Il senso dell’Economia del Dono

Già con la creazione del denaro, si è andato configurando un modello di economia basato sul patriarcato. Il modello di scambio che ne è nato ha negato quello del dono già in vita presso alcune società precapitalistiche, come ad esempio quelle native americane: l’unico spazio che il mercato non ha risucchiato è stato quello della pratica materna, nel dono che una mamma da consapevolmente al proprio bambino, che nasce dipendente dalle cure materne e che le riceve senza che la madre pretenda nulla in cambio. Questo è l’esempio base per provare a capire dove si annidino le basi culturali dell’Economia del Dono: “Le logiche dello scambio e del donare costituiscono due paradigmi o visioni del mondo che competono e si complementano: la pratica materna e tutti i tipi di lavoro donati gratuitamente sono resi difficili o addirittura sacrificati dalla scarsità che è necessaria al funzionamento del mercato.” scrive Genevieve Vaughan nei suoi 36 passi verso l’economia del dono “ La scarsità viene creata artificialmente dall’appropriazione dei doni di molti da parte di pochi, dei doni dei paesi poveri a quelli ricchi, dei doni della natura, del passato e del futuro ai pochi per il loro profitto nel presente. I valori materni sono visti come non realistici e svalutati dai misogini. Essi sono visti come cause della sofferenza, mentre denunciare le sofferenze e la mancata soddisfazione delle necessità da parte delle donne è vista come vittimismo. Al contrario, sono la scarsità necessaria (funzionale) al mercato e la svalutazione del paradigma del dono che causano la sofferenza delle donne (e dei bambini e degli uomini).”  Il dare per ricevere (compreso il baratto) diventa così una logica altra rispetto al donare per soddisfare un bisogno: per cambiare il paradigma, diventa importante da adulti creare un’economia del dono unilaterale allargata e generalizzarla a tutti. Una sfida enorme, ma che noi inconsciamente pratichiamo già.popolo-degli-elfi

Alcuni esempi di Economia del dono, il dono del cambiamento sociale

“Prendiamo l’esempio delle persone che si uniscono e danno vita ad un ecovillaggio. Lo fanno spesso con poca disponibilità economica, senza baratto, senza scambio. Così come molti altri progetti legati al cambiamento sociale nascono con questa logica” ci spiega la Vaughan “spesso non ce ne rendiamo conto ma stiamo mettendo in pratica l’economia del dono, le creazioni di queste persone sono dei doni che vengono dati alla società, migliorano la vita di alcuni di noi, di coloro che vi si approcceranno, senza pretendere nulla in cambio!”.

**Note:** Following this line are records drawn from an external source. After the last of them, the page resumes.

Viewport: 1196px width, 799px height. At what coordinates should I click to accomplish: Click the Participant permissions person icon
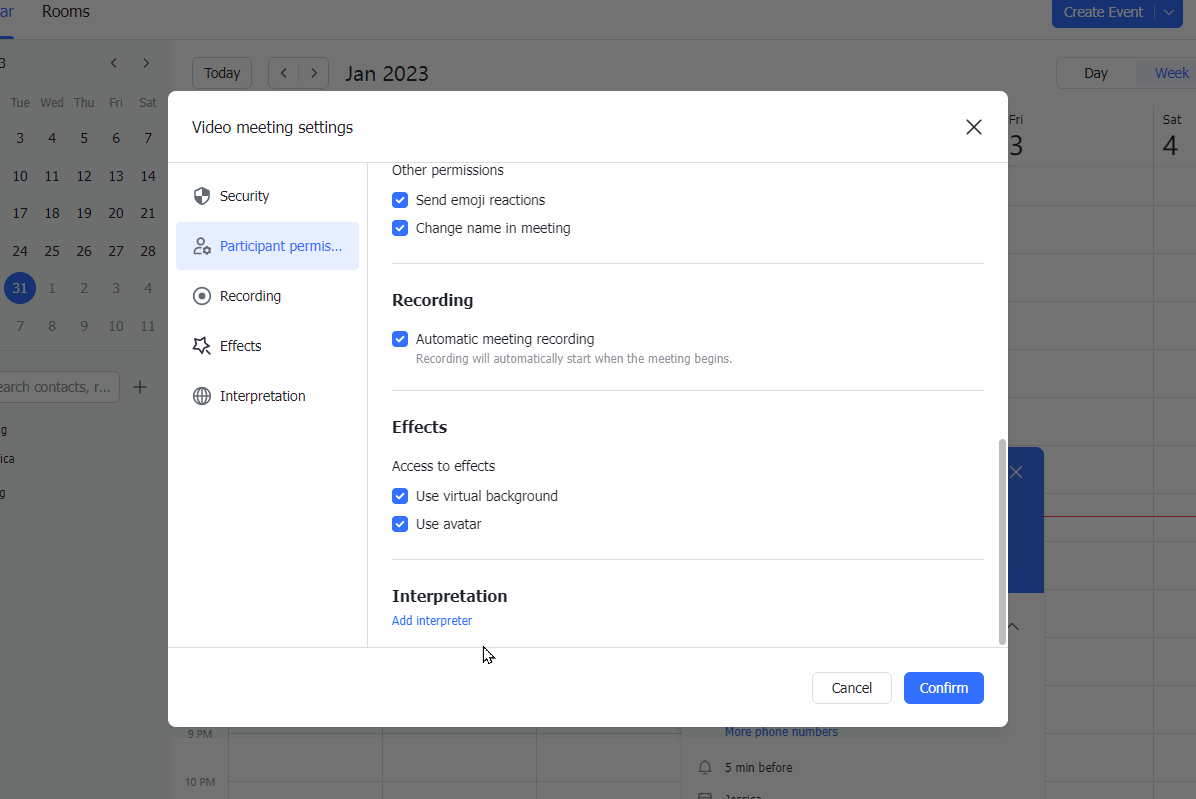202,246
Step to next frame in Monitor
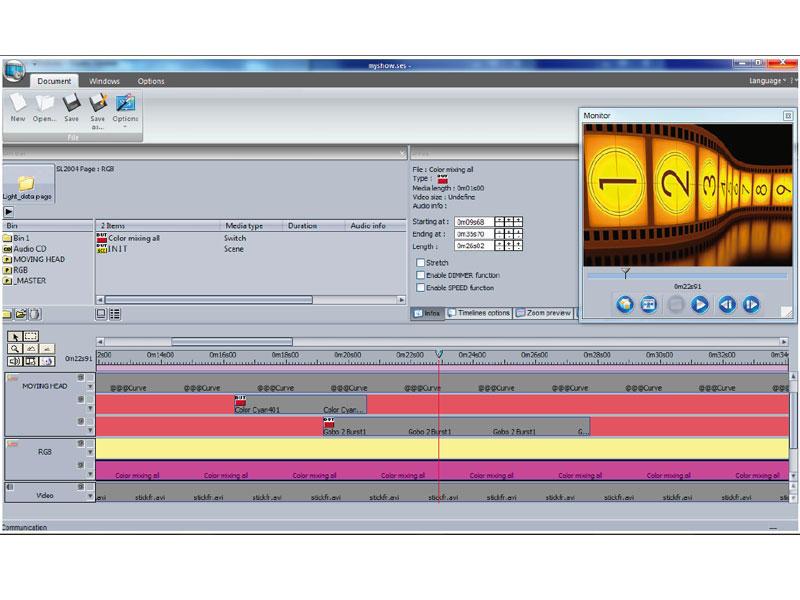The height and width of the screenshot is (600, 800). coord(751,305)
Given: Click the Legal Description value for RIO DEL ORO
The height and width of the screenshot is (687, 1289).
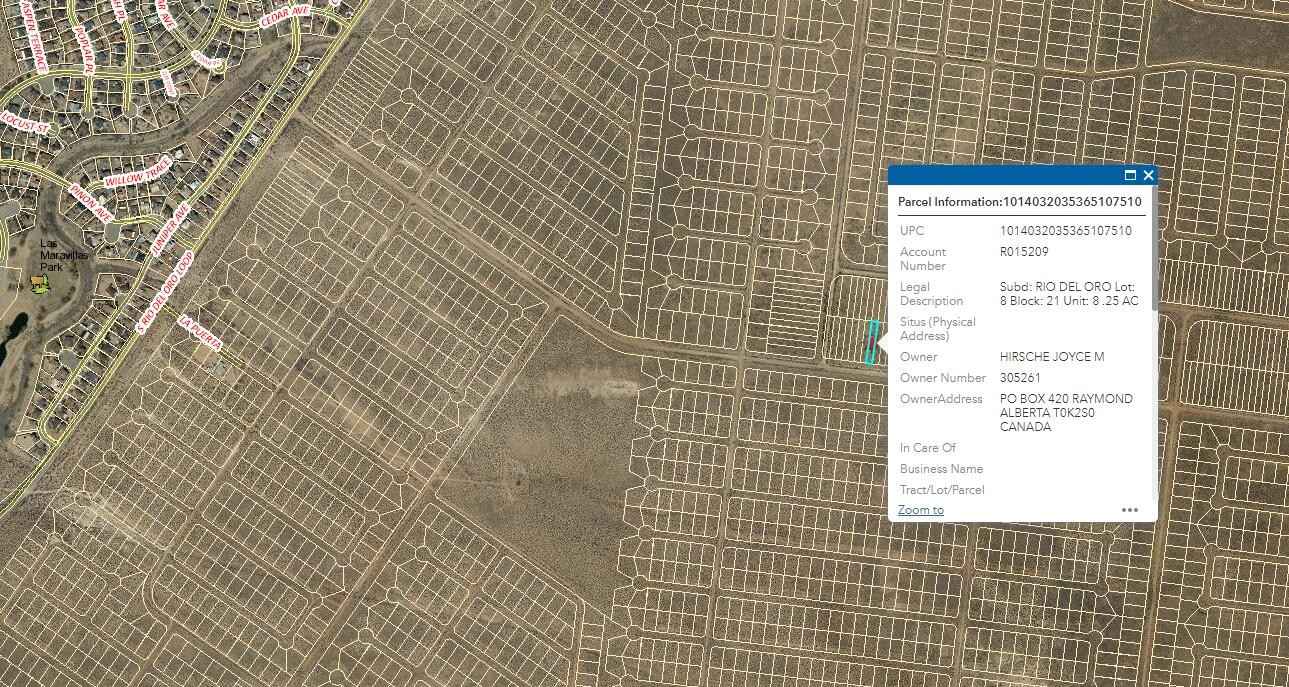Looking at the screenshot, I should pos(1070,293).

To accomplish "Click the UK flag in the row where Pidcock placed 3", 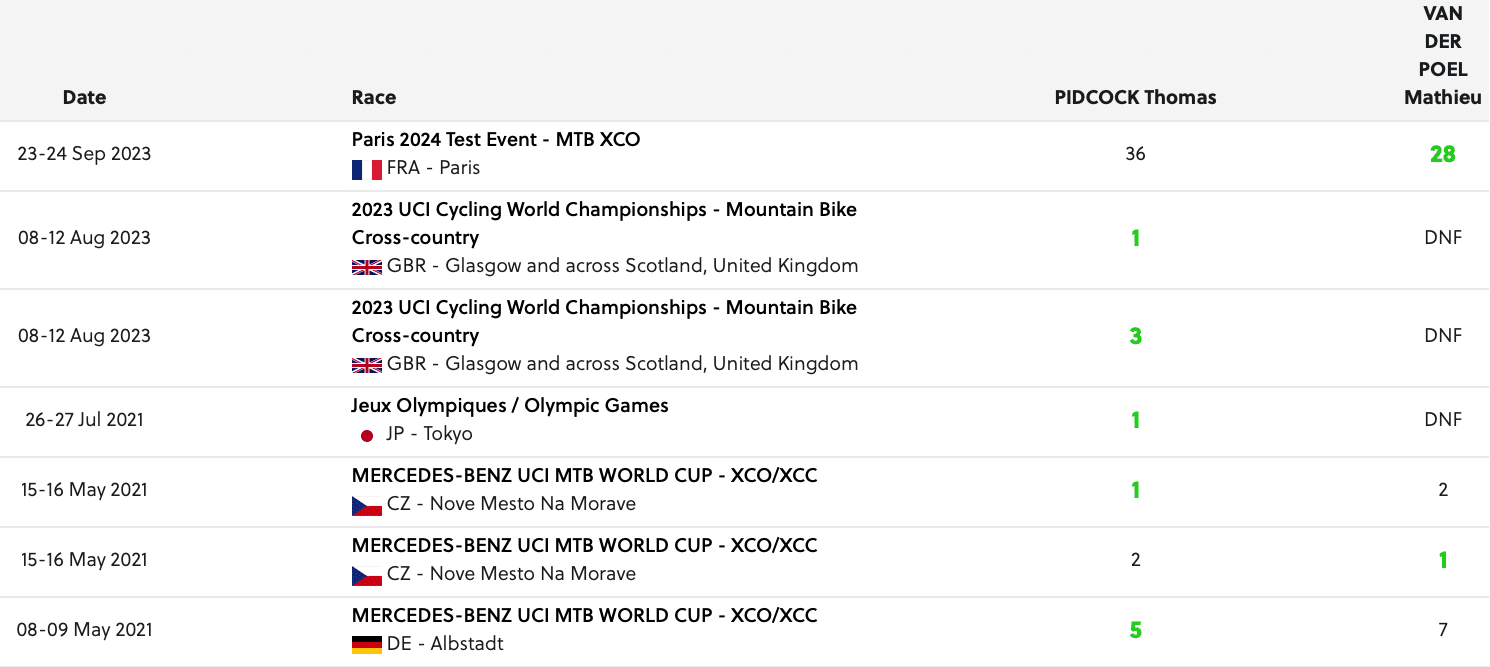I will tap(367, 365).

Altro esempio tipico alla base del rapporto predatorio dello scambio sul dono, e che ci aiuta a capire meglio il senso profondo del dono stesso, è il plusvalore: questo rappresenterebbe un dono che potrebbe andare verso la società, ma il profitto (che fa parte della logica dello scambio) lo ha soppiantato e inglobato. È la logica dello scambio che sovrasta e ingloba un possibile dono per la società, un rapporto unilaterale che inevitabilmente risucchia e distrugge, senza seminare. Una “guerra” generalizzata contro la pratica del dono, ma che è inconscia e per questo non riusciamo più a riconoscerla. Nella stessa logica rientra, come ulteriore esempio, il lavoro casalingo: se fosse calcolato in termini monetari, darebbe un valore aggiunto enorme al Pil delle varie nazioni. È un esempio di economia del dono che viene già messo in pratica come strada di economia alternativa: non vale affatto come esempio assoluto valido per tutte e tutti (non dobbiamo fare solo le casalinghe per praticare l’economia del dono) ma ci aiuta a vedere la ricchezza nascosta insita del dono. “Recenti sviluppi, come ad esempio il brevettare forme di vita e geni, mostrano come il capitalismo patriarcale assuma il controllo e trasformi i doni in prodotti. Le forze della globalizzazione sfruttano sempre più doni a livello internazionale, dal Sud al Nord.”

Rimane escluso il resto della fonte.